### EXTRACTED RECORDS:

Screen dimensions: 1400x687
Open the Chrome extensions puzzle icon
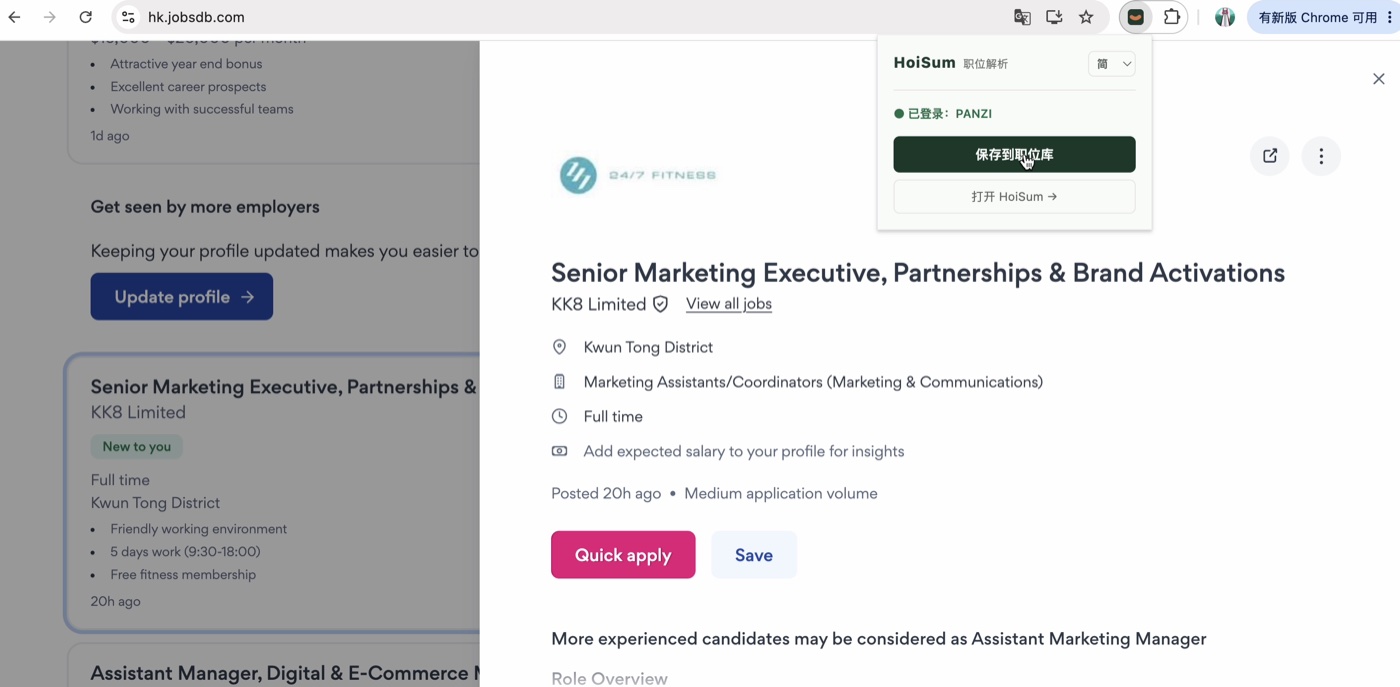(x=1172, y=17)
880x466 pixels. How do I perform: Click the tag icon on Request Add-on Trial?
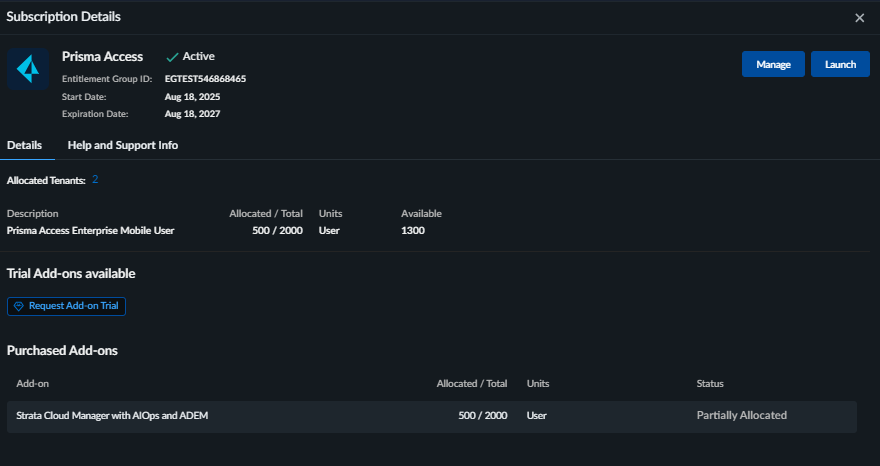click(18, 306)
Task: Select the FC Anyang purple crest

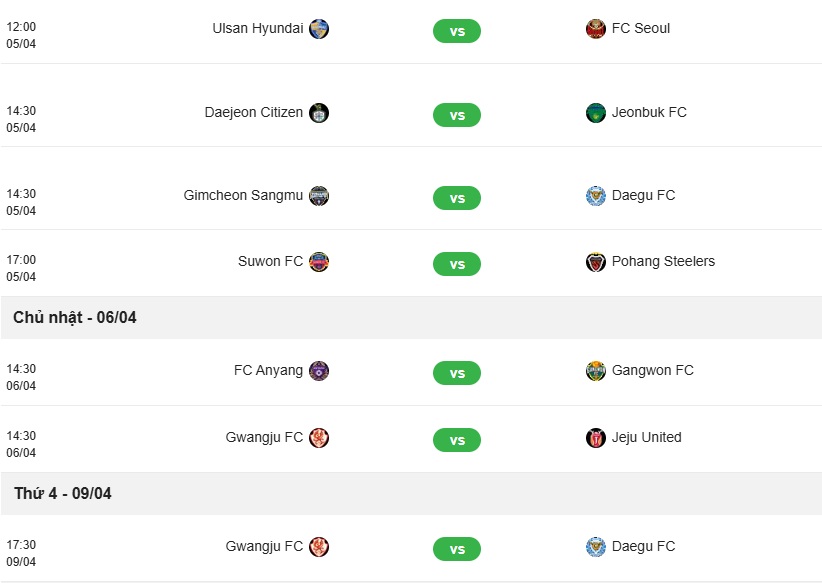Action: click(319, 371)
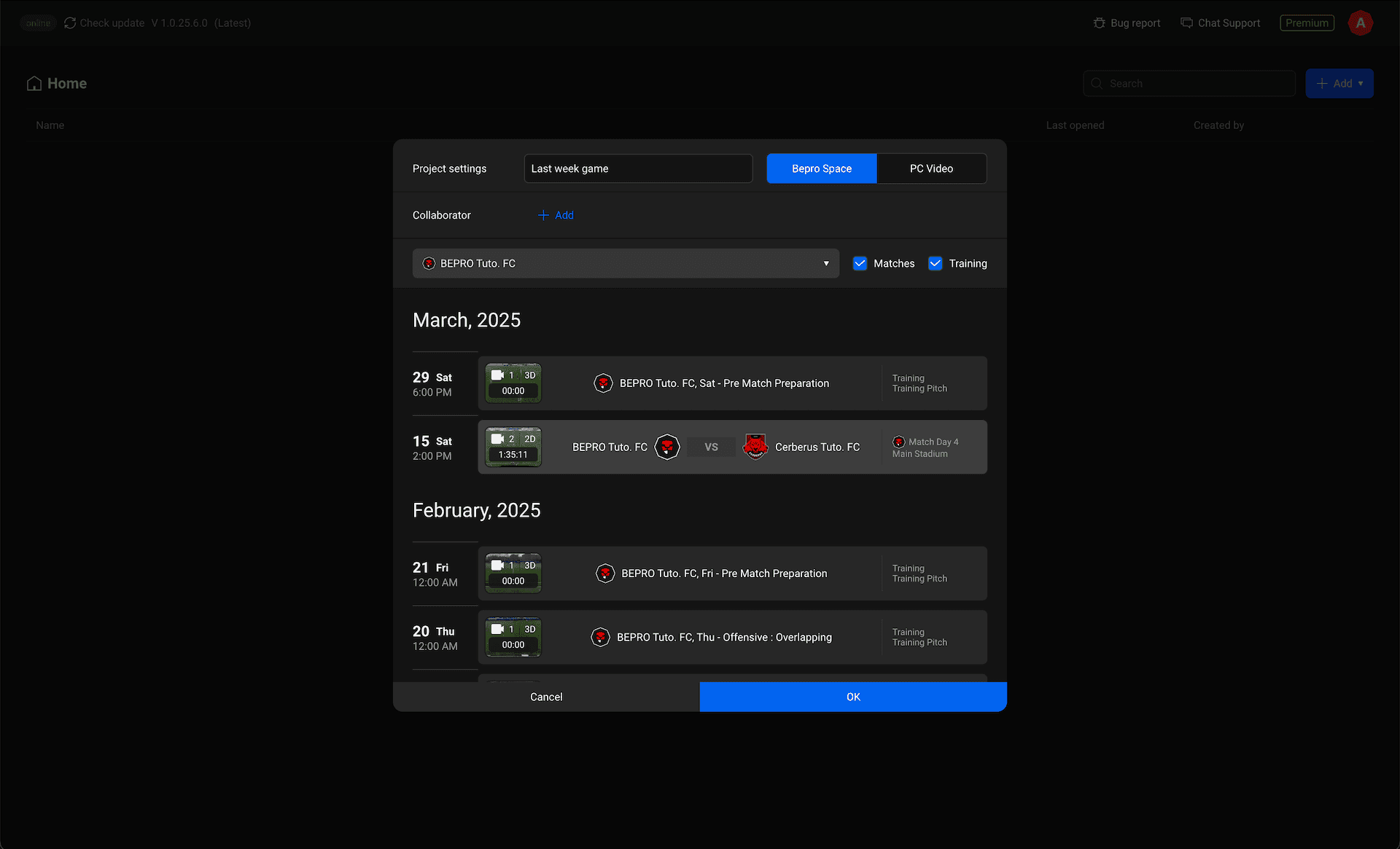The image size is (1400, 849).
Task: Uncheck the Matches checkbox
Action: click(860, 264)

### DIRECTIONS FOR THIS TASK:
Rewrite the listing above, replacing every "icon" with "button" and changing nothing else. Leave the pictures out.

### TASK RESPONSE:
Screen dimensions: 1400x687
Open the Chrome extensions puzzle button
(x=1172, y=17)
880x466 pixels. How do I perform: Click the tag button on Request Add-on Trial?
click(18, 306)
Task: Select the FC Anyang purple crest

Action: click(319, 371)
The image size is (1400, 849).
Task: Uncheck the Matches checkbox
Action: click(860, 264)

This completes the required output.